Die 17-jährige Fiona macht sich mit ihrem Freund auf nach Italien. Im Morgengrauen entdecken Gleisarbeiter die Leiche einer jungen Frau, die sich offenbar vor den Zug geworfen hat. In unmittelbarer Nähe wird das Handy von Fiona gefunden. Der Verdacht, die junge Berlinerin sei die Tote, bestätigt sich nicht. Wenig später stößt die Polizei auf das Auto des jungen Paares, das wegen einer Reifenpanne nicht weit gekommen ist. In einem nahe gelegenen Waldstück findet die Polizei die Leiche des jungen Mannes. Rosa Roth und Markus Körber vermuten, dass sie es bei diesem Fall mit einem international operierenden Mädchenhändlerring zu tun haben. Auf zwei Männer konzentrieren sich die Ermittlungen in Sachen Zwangsprostitution. Doch das „System“ ist der eigentliche Gegner – und das ist für die Polizei kaum zu durchschauen. Die Chancen stehen also nicht allzu gut für Fiona.

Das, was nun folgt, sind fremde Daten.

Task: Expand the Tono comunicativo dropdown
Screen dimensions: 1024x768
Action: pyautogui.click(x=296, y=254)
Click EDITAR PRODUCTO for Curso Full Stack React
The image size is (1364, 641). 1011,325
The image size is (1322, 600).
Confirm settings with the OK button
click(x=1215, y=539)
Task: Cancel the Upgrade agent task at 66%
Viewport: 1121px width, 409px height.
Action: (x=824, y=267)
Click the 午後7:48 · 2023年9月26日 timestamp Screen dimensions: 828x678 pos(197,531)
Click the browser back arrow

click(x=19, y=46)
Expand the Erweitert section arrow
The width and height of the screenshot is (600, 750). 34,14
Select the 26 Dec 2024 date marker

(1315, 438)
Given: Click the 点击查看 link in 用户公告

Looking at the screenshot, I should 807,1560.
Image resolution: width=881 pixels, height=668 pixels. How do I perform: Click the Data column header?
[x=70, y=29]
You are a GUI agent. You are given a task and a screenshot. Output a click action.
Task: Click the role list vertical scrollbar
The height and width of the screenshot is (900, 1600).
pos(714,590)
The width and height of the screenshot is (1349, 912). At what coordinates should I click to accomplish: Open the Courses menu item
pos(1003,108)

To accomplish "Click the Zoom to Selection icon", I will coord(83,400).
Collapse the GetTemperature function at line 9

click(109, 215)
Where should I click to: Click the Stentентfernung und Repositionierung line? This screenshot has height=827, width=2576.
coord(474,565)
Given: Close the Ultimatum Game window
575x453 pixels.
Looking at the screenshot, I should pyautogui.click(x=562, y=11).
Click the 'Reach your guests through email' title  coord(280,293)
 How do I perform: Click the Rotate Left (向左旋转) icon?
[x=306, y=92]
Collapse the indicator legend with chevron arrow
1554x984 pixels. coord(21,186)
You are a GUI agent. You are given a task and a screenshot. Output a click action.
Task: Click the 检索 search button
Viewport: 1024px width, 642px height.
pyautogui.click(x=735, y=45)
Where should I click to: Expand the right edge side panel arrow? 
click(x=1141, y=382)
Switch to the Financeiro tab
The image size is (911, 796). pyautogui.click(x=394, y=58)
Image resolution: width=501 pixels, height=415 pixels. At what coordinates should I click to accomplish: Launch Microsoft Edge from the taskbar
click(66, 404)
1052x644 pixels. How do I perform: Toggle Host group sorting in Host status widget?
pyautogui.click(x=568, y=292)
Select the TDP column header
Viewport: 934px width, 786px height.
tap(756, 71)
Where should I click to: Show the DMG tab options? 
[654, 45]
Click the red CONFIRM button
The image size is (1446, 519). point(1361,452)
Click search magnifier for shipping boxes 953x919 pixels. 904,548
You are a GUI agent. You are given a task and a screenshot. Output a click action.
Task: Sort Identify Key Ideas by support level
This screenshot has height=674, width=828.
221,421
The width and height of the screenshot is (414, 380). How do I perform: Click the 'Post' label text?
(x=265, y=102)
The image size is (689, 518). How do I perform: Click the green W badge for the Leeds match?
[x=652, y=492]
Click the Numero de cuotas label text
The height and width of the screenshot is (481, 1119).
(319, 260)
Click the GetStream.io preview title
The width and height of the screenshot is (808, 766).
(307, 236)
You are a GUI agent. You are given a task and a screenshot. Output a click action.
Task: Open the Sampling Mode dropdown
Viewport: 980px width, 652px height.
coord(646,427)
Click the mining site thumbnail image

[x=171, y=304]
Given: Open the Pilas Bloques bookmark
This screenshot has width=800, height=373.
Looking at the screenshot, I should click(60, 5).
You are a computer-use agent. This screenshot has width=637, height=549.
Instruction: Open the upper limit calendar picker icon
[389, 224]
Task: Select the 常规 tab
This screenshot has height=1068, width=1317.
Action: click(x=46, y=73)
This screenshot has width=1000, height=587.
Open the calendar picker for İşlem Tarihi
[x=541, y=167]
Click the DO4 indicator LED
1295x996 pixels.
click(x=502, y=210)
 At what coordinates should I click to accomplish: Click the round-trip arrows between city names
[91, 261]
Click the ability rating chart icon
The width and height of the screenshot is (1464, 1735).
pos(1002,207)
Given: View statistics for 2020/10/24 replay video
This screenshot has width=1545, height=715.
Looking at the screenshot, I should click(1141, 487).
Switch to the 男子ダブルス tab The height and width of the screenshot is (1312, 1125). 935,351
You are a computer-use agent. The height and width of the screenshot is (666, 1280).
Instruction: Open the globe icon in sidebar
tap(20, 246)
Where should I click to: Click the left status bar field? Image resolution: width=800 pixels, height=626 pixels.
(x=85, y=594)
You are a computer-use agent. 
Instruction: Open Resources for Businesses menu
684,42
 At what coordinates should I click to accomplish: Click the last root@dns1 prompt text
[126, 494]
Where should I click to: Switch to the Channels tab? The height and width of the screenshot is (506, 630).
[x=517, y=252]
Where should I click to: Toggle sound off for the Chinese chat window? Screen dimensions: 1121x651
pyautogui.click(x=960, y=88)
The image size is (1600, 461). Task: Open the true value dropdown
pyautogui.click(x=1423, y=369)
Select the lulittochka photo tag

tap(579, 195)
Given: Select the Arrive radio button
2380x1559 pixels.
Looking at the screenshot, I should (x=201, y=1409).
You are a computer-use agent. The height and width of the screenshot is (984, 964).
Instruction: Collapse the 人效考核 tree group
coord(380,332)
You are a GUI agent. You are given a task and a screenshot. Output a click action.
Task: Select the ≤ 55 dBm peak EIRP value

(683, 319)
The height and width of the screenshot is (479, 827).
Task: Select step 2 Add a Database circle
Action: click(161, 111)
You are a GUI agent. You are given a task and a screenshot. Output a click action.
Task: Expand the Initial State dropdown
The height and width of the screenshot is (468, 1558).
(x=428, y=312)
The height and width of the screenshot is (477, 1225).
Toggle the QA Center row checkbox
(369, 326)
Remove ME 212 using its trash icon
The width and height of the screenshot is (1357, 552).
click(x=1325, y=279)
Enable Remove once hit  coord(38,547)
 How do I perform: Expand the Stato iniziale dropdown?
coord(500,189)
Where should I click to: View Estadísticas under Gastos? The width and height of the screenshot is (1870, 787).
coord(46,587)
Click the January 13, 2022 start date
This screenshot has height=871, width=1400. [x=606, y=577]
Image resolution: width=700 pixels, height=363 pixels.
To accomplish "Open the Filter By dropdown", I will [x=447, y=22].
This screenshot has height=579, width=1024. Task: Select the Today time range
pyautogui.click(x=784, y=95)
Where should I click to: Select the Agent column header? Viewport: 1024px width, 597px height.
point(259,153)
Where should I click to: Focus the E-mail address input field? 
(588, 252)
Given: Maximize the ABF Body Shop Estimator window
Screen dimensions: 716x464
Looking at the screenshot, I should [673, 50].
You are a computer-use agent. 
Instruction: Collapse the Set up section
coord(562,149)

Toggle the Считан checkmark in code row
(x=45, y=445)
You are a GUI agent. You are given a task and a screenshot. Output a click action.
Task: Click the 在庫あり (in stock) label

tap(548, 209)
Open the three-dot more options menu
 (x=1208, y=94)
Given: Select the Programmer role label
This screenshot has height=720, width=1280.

„Rosa Roth“ hat von der Schlechtigkeit der Menschen schon immer existenzieller als andere Krimis erzählt. „Bin ich tot?“ stellt eine weitere Steigerung in diese Richtung dar: die Welt ein Jammertal. Zugleich aber nimmt der realistische, beiläufige Erzählstil viel von jenem prätentiösen Gestus, den die Reihe früher auszeichnete, aus diesem starken Großstadt-Krimi. Die Handlung zeigt immer wieder die psychischen Wirkungen, die das mühselige Ermitteln bei den Kommissare hinterlässt. Körber ist persönlich besonders involviert in diesen Fall. Auf der Suche nach seiner seit Jahren vermissten Tochter durchstöbert er Tag und Nacht Sex-Seiten im Internet. Er ist am Ende mit den Nerven – und er überschreitet die Grenze (zur Folter), die ein Polizist nicht überschreiten darf. Die Stimmungsbilder der niedergeschlagenen Ermittelnden und die atmosphärische Inszenierung geben diesem Film von Carlo Rola etwas von einem universalen zivilisationskritischen Drama. Das Wühlen im Dreck der Gesellschaft – Rosa Roth ist es leid. Und wieder marschiert ein SEK-Trupp. Und wieder ist es vergebens
Der Schmerz sucht aber auch andere heim, die Mutter des vermissten Mädchens (stark: Julia Bremermann) beispielsweise oder die kleine Schwester (eindringlich: Maria Matschke), die den Orpheus-Mythos etwas zu wörtlich nimmt und in der Unterwelt nach Fiona suchen will. Die Täter sind der Polizei bekannt – allein es fehlt die Handhabe gegen sie. Parallel zur Polizeiarbeit werden in Gangsterfilm-Manier „die bösen Jungs“ bei ihrem tagtäglichen Treiben gezeigt. Auf den ersten Blick: ganz normale Menschen. Doch für sie zählt ein Menschenleben nicht. Mord steht bei ihnen auf der Tagesordnung. Auch das Schicksal des entführten Teenagers nimmt zunehmend breiteren Raum ein. „Bin ich tot?“, fragt das unter Drogen gesetzte Mädchen in einem Videofilm, den die Entführer von ihm gemacht haben. Diesem „Rosa-Roth“-Film gelingt der Spagat zwischen sichtbarem Schrecken (die letzten 30 Minuten geht es mächtig zur Sache) und geradezu philosophisch reflektierter Moral. Thomas Thieme zeigt eindrucksvoll, welch große Bereicherung er für diese schon tot geglaubte Reihe ist.